▶ _What is needed_
Which lines of the entries contain the string "field"? Copy each of them.

▶ _Data to process_
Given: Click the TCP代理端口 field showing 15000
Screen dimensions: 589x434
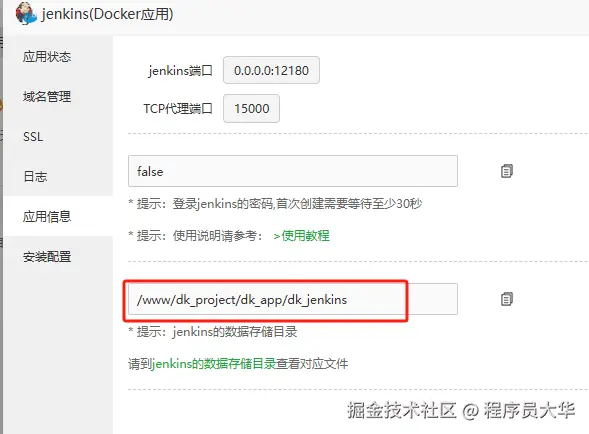Looking at the screenshot, I should tap(251, 109).
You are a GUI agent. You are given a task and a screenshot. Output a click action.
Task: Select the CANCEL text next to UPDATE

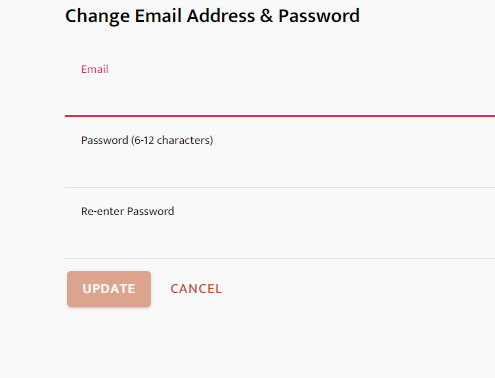(196, 289)
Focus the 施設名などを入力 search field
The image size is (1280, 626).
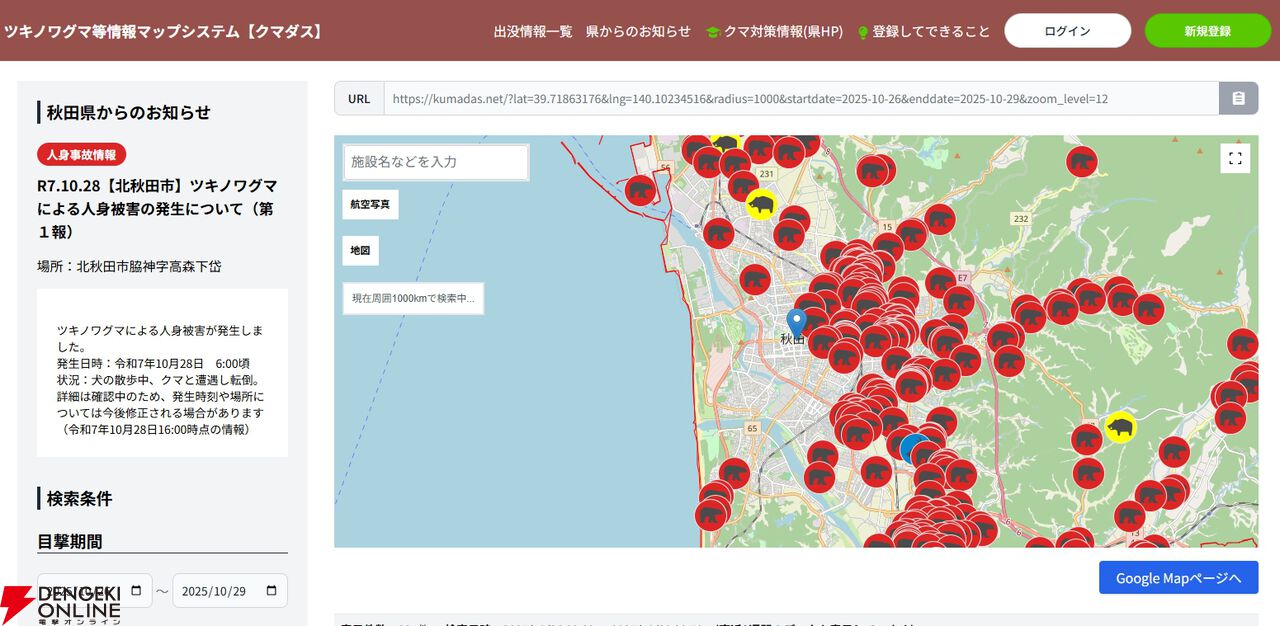[x=435, y=162]
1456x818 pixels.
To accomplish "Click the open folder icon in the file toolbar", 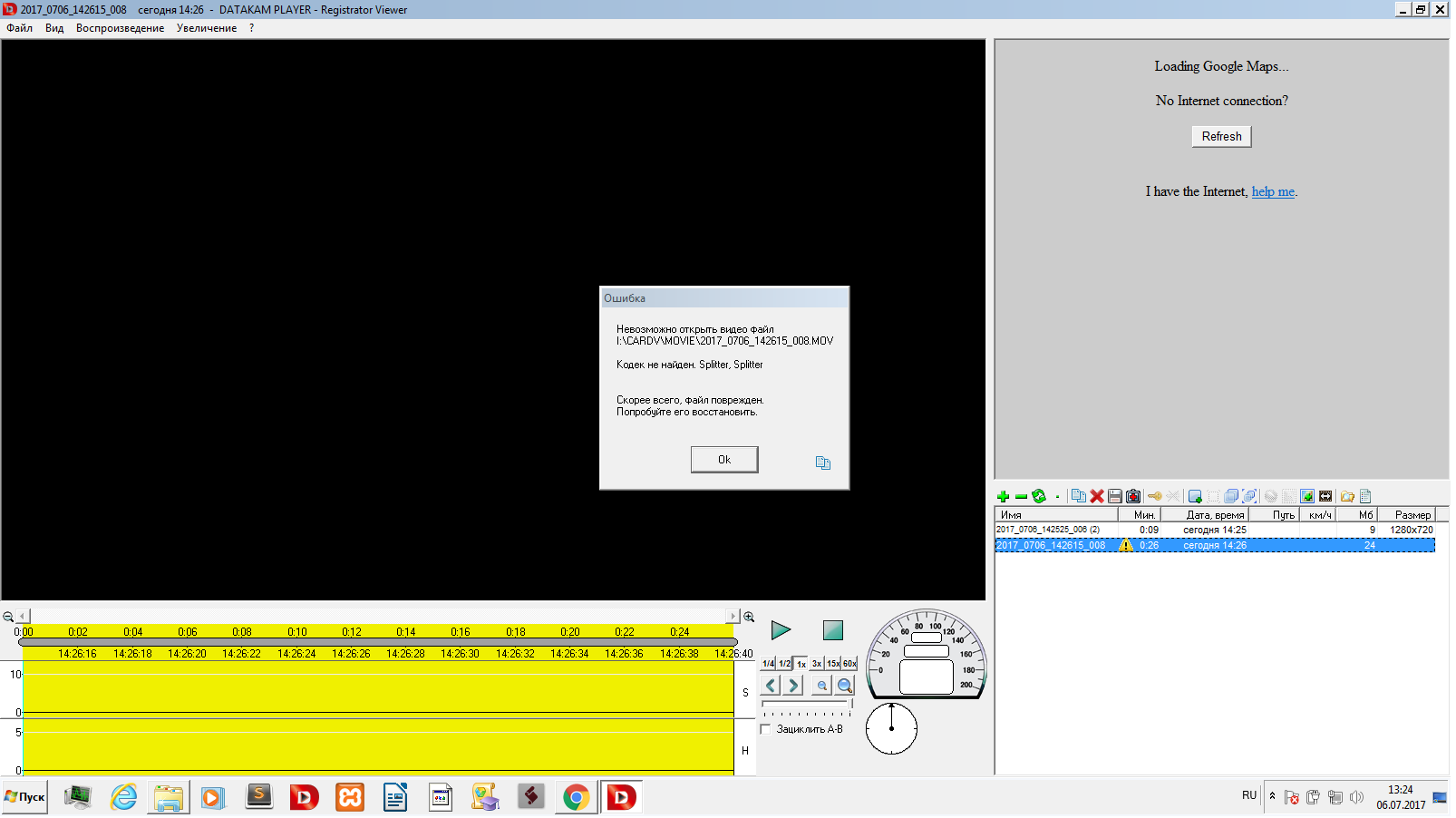I will pos(1347,496).
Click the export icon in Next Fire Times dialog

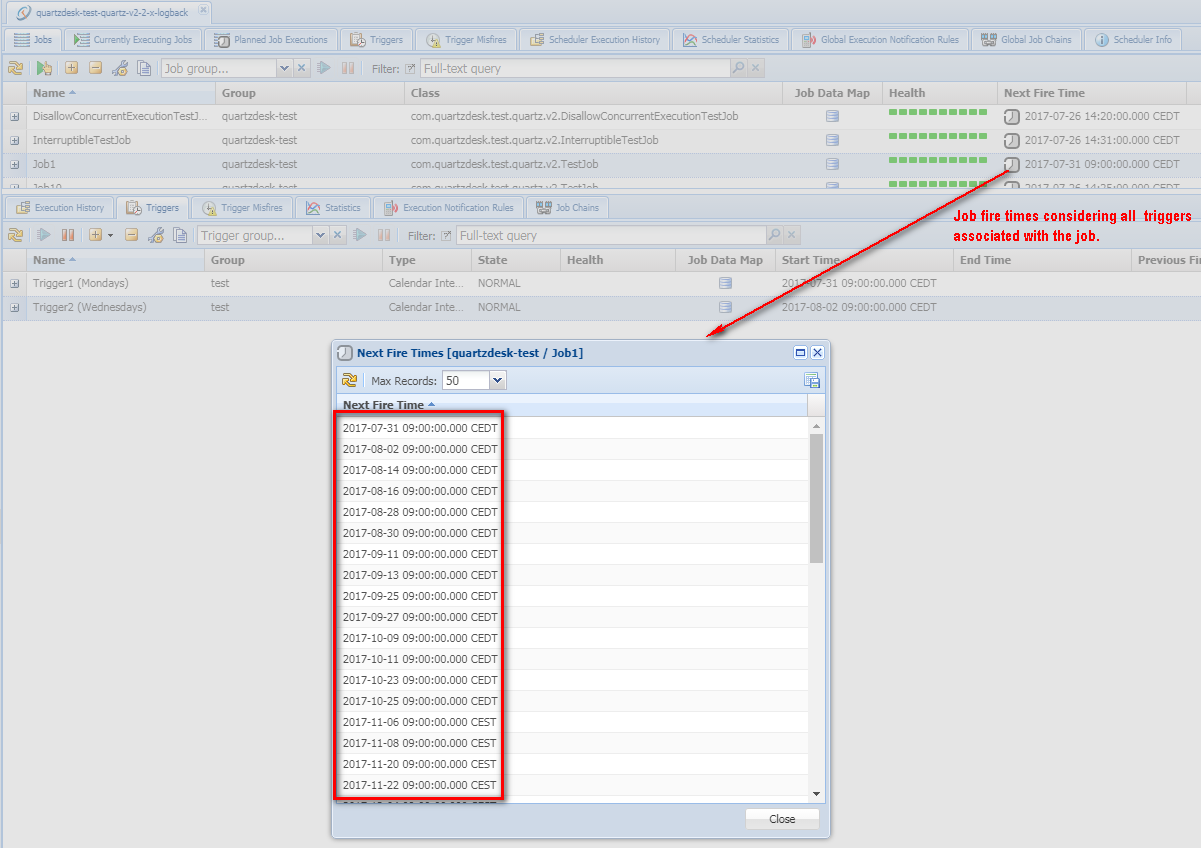(x=812, y=380)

▶ _Result of the task_
Given: Click the TCP代理端口 field showing 15000
Focus the 施設名などを入力 search field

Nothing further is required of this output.